An outbreak of the hemorrhagic fever virus began in West African in late 2013, and became epidemic in several countries, with cases reaching Europe and the United States last spring. Health care workers need full body protective gear, as the virus spreads through infected bodily fluids, and patients are cared for in isolation. Four biocontainment units in the U.S., the National Institutes of Health, in Bethesda, Emory University Hospital, the University of Nebraska Medical Center and St. Patrick Hospital in Missoula, Mont., have the space and staff trained and equipped to handle highly infectious diseases. Few other hospitals in the country do, as witnessed by what happened in Dallas where Duncan was initially sent home, and where Pham and another nurse contracted Ebola from him.
"The National Nurses Union was very involved with nurses on the ground, communicating through email a lot about the poor planning for Ebola that drove a lot of the campaign," Schildmeier said.The NNU pushed for a presidential executive order on protocols and equipment in hospitals, similar to what is used at the biocontainments units, including full-body haz-mat suits to prevent penetration of any bodily fluid, as well as air purifying respirators.
The CDC did update its protocols with similar recommendations but discretion is given to hospitals on choice of personal protective gear.

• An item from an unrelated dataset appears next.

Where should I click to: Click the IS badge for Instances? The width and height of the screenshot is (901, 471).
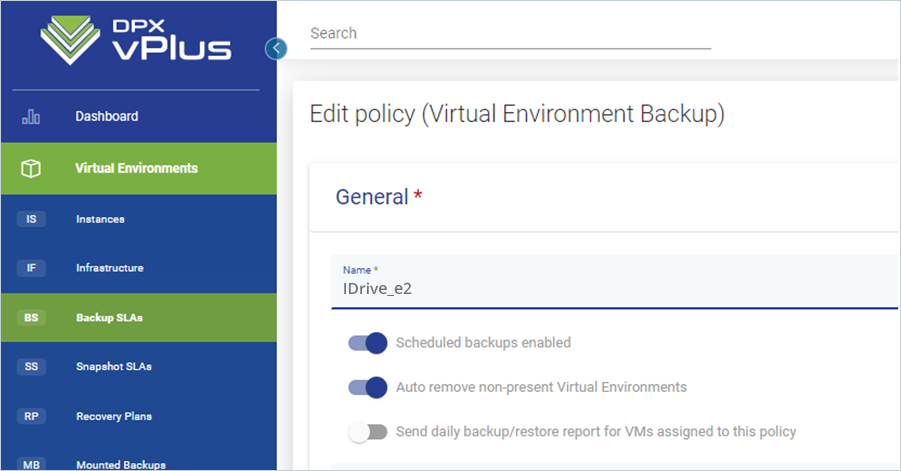pos(31,219)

The CDC has designated 55 hospitals, across the country, to be Ebola treatment centers to which suspected cases can be transferred. These centers must have trained staff, isolation areas for treatment and protective equipment to cover a seven-day hospitalization. In Massachusetts, these centers are Baystate Medical Center; UMass Memorial Medical Center in Worcester; and Boston Children's Hospital and Massachusetts General Hospital, both in Boston.
Schildmeier said the MNA, which represents some 23,000 nurses from 54 of the state's 67 hospitals, has sought to meet with all hospitals in the commonwealth to develop a standardized plan and to ensure ongoing training for such infectious diseases.

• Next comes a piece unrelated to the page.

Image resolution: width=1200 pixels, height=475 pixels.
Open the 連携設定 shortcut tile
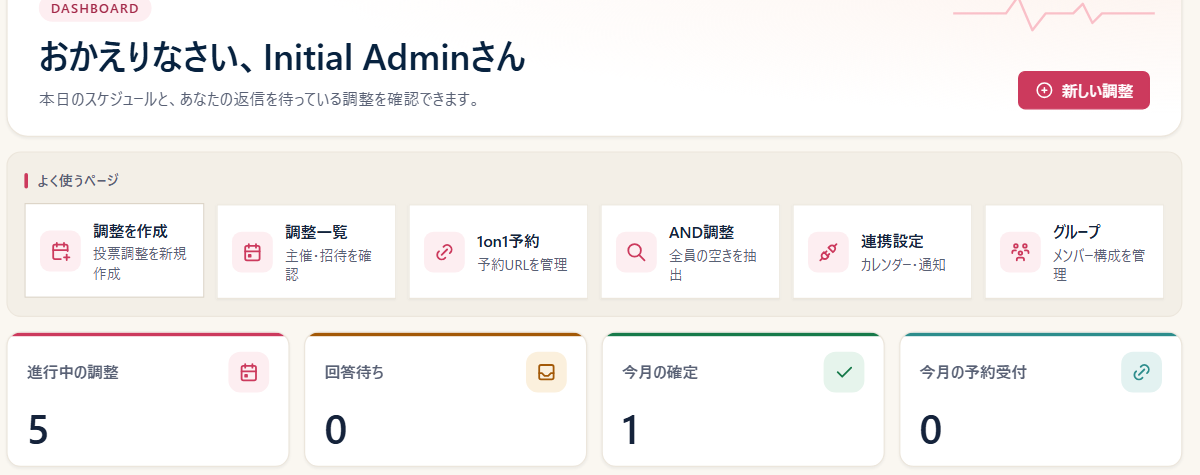(x=882, y=251)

Our members are the Nina Phams of Massachusetts.
"Our members are the Nina Phams of Massachusetts. They provide the most care to patients. They are the experts, and we have experts on staff to look at protocols and know what the standards are," Schildmeirer said. He said there has been minimal response from hospitals to such a standardized approach, but praised teh Department of Public Health for its monthly meetings on the issue.
"The DPH has actively stepped up to improve protocols, but they can only recommend," Schildmeier said. "They cannot force the private sector to implement protocols. It is up to the hospitals to follow through, and doing the right thing costs money. There is agreement on haz-mat protection, but training and education needs to be monitored. There is no uniform way all workers are ready to handle this. No one expected Ebola to turn up in Texas, but it did"

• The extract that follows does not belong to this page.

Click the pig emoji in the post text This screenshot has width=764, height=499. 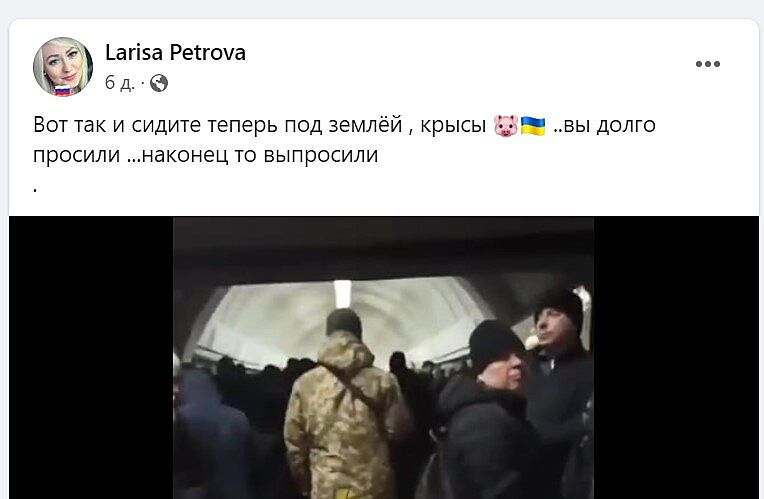(505, 126)
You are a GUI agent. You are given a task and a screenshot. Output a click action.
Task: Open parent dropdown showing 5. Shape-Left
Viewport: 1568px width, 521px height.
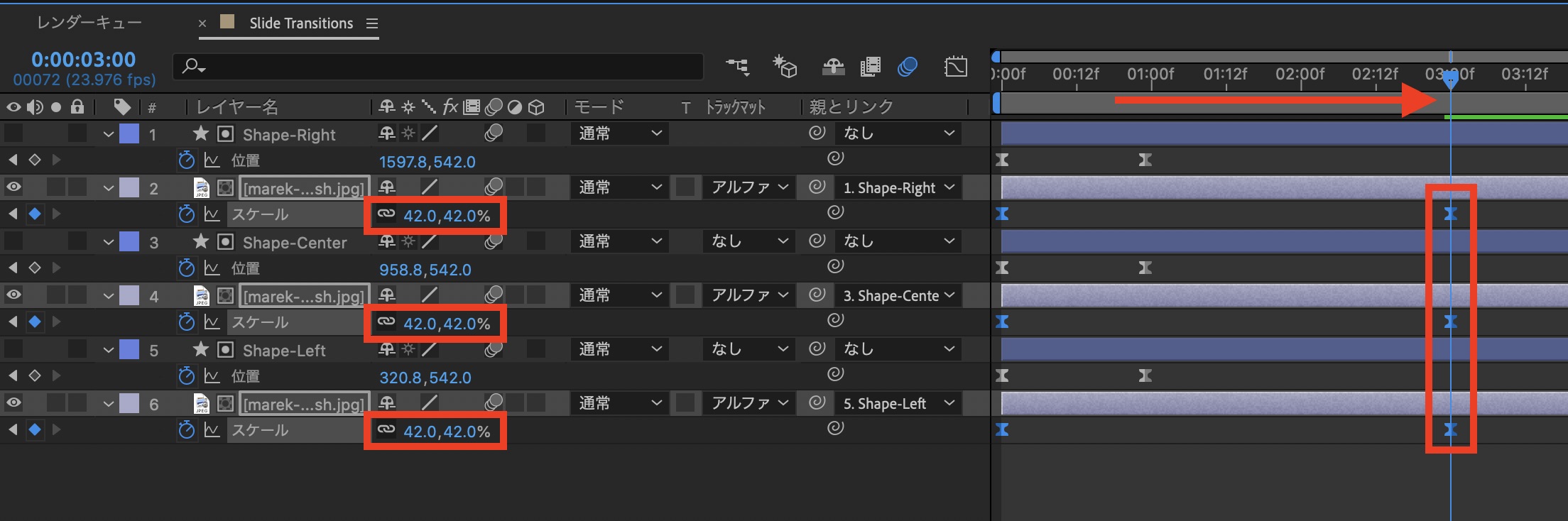coord(898,403)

Schildmeier's words are similar to what the MNA has posted on its Facebook page: "While the hospital industry has indeed stepped up efforts to prepare for Ebola, the response continues to be uneven at best, and here in Massachusetts, few hospitals have answered the MNA's request to work collaboratively to institute practices that will protect nurses as they care for another outbreak."
The site also includes a link to the Dallas Morning News exclusive interview with Pham, who told the paper that her only Ebola training was a handout of guidelines, and readers can vote on whether they think she was adequately protected.
The CDC has called the 2014 Ebola outbreak the "first Ebola epidemic the world has ever known."
To date, there have been 23,912 suspected cases, 14,314 confirmed cases and 8,714 deaths in Guinea, Liberia and Sierra Leone, according to the CDC.